The art of interviewing

Matthew Hoy
By Matthew Hoy on January 31, 2010

On Fox News Sunday this morning, just as occurred last week, Democrats attempted to defend the Obama administration’s decision to read the Christmas Day bomber his Miranda rights after only 50 minutes of interrogation.

This week it was Rep. Chris Van Hollen and NPR commentator Juan Williams who attempted to peddle the theory that U.S. intelligence officials got all the information they could possibly need from the terrorist.

I’m not an intelligence professional, but after 15 years in the news media, I know how to interview someone.
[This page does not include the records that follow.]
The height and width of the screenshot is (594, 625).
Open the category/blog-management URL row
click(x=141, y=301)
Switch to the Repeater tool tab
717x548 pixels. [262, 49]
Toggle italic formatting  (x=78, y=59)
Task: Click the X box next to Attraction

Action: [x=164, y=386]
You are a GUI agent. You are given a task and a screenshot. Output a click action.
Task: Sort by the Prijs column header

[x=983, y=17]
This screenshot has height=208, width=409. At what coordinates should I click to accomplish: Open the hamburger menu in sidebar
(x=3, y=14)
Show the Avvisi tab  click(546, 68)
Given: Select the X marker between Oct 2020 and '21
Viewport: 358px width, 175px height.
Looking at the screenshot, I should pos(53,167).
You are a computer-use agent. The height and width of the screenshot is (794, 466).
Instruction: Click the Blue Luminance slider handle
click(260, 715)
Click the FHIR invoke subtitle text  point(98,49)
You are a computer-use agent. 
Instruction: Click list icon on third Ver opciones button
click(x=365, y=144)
Let’s forget about Abdulmuttalab for a second. Let’s say you put me in a room on a moment’s notice with Rep. Chris Van Hollen and ask me to find out all I can about what he’s been doing for the last 6 months, can I accomplish that in 50 minutes?

Short answer: No.

Longer answer: If I knew I’d be doing an in-depth interview with Van Hollen, I can guarantee you I’d have spent much more than 50 minutes before I even sat down to talk with him culling through his Congressional Web site, articles in the local and national newspapers and anything else I can find out about him. This would help me direct my questioning and it would help me tell when he’s telling me the truth and when he’s lying. I’ve conducted longer interviews with small-city mayors about moving the site of a local festival than the FBI got with Abdulmuttalab.

There’s no way that U.S. intelligence officials got everything the could get out of Abdulmuttalab in 50 minutes. No way.
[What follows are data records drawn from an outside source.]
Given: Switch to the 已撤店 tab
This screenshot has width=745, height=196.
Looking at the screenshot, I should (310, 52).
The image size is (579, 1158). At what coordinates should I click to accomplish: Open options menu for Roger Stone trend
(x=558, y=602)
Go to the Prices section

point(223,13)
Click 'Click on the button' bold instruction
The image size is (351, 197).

And it shouldn’t take an intelligence professional or a former journalist to tell you that.

The fact that Robert Gibbs, Chris Van Hollen and Juan Williams are reduced to arguing differently is a sign of how badly the Obama administration botched this case.

There’s still time to reverse this decision and treat Abdulmuttalab as an enemy combatant and question him rigorously. I’m skeptical that that will happen. Apparently President Barack Obama is fine with some more Americans possibly dying than we make life difficult for a man who tried to kill 300 people.